Filtering unwanted entities
Sometimes the NLU can catch an entity that you are not expecting in your stories, and that might affect predictions and dialogue management in general. You can add the following component to your NLU pipeline to have more control on your payloads.
In the example below:
- If the
buy_shirt
intent is recognized, the payload will only keep the entitiescolor
andsize
and get rid of any other. - If the
chitchat.greet
intent is recognized, any entity extracted will be disregarded and removed from the payload.
- name: "rasa_addons.components.entities_filter.EntitiesFilter"
entities:
buy_shirt: ["color", "size"]
chitchat.greet: []
Best practices
Add semantic variety to your model
Introducing variety is key to build a capable model.
GOOD
- I want to book a flight from Paris to Montreal
- Is there a flight from Rome to London tomorrow?

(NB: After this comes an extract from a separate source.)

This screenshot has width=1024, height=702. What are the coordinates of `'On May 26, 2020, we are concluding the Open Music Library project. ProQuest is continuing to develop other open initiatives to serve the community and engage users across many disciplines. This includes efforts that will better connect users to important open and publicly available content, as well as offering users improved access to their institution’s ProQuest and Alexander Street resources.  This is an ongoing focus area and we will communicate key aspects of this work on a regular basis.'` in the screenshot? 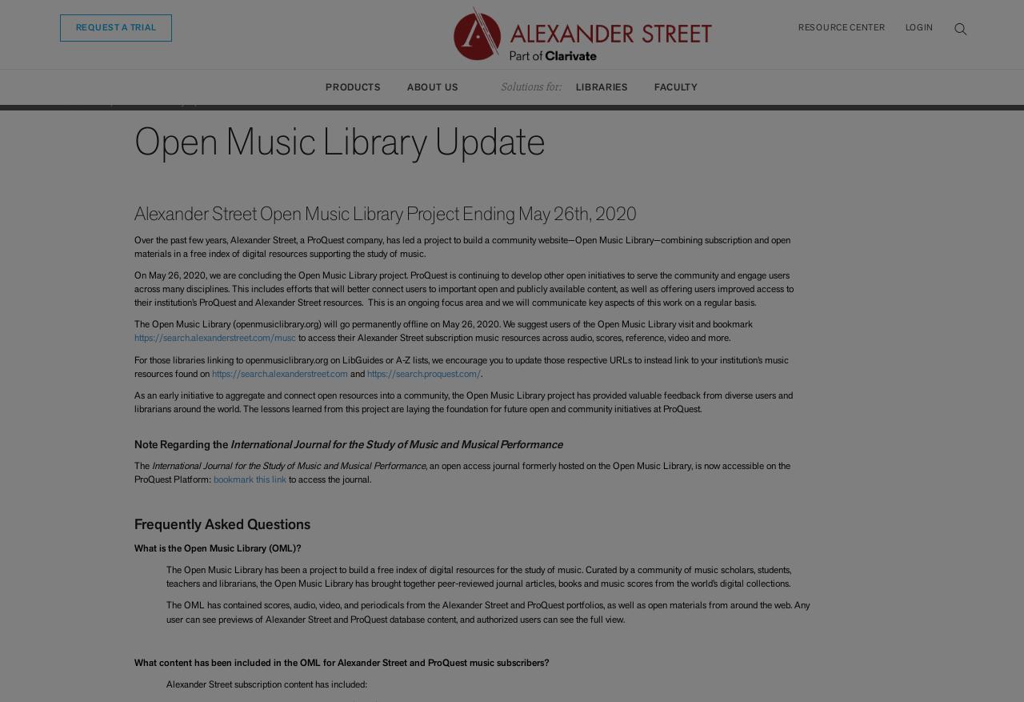 It's located at (462, 288).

- I wanna fly from The big apple to the city of light
But the following will only get you so far:
BAD
- I want to book a flight from Paris to Montreal
- I want to book a flight from Rome to London tomorrow?
- I want to book a flight from The big apple to the city of light
Keep spelling errors
Spelling errors can affect both entity extraction and intent classification. We have seen above how gazettes can help with typos in entities but we were also lucky that it worked well with only a few examples.
Your data must reflect how users talk to your bot.
If your users do spelling mistakes, then your training data should have some too.
Recommended NLU pipelines
Language agnostic pipeline
The following pipeline will generally do well for all languages where words are separated by whitespaces.
pipeline:
- name: WhitespaceTokenizer
- name: LexicalSyntacticFeaturizer
- name: CountVectorsFeaturizer
- name: CountVectorsFeaturizer
analyzer: char_wb
min_ngram: 1
max_ngram: 4
- name: DIETClassifier
epochs: 200
- name: rasa_addons.nlu.components.gazette.Gazette
- name: rasa_addons.nlu.components.intent_ranking_canonical_example_injector.IntentRankingCanonicalExampleInjector
- name: EntitySynonymMapper
English
You can provide some pre-existing language knowledge using ConveRT embeddings.
pipeline:
- name: ConveRTTokenizer
- name: LexicalSyntacticFeaturizer
- name: ConveRTFeaturizer
- name: RegexFeaturizer
- name: CountVectorsFeaturizer
- name: CountVectorsFeaturizer
analyzer: char_wb
min_ngram: 1
max_ngram: 4
- name: DIETClassifier
epochs: 200
- name: rasa_addons.nlu.components.gazette.Gazette
- name: rasa_addons.nlu.components.intent_ranking_canonical_example_injector.IntentRankingCanonicalExampleInjector
- name: EntitySynonymMapper
Other languages (with Spacy)
The Clai Enterprise version can be configured to include the spacy models.
You can use Spacy language models available in many languages. Note that in our experience, only the biggest models tend to be really useful.
pipeline:
- name: SpacyNLP
model: "en_core_web_lg" # or any language model
case_sensitive: false
- name: SpacyTokenizer
- name: LexicalSyntacticFeaturizer
- name: SpacyFeaturizer
- name: CountVectorsFeaturizer
- name: CountVectorsFeaturizer
analyzer: char_wb
min_ngram: 1
max_ngram: 4
- name: DIETClassifier
epochs: 200
- name: rasa_addons.nlu.components.gazette.Gazette
- name: rasa_addons.nlu.components.intent_ranking_canonical_example_injector.IntentRankingCanonicalExampleInjector
- name: EntitySynonymMapper
Note that you must install the model in your Rasa image.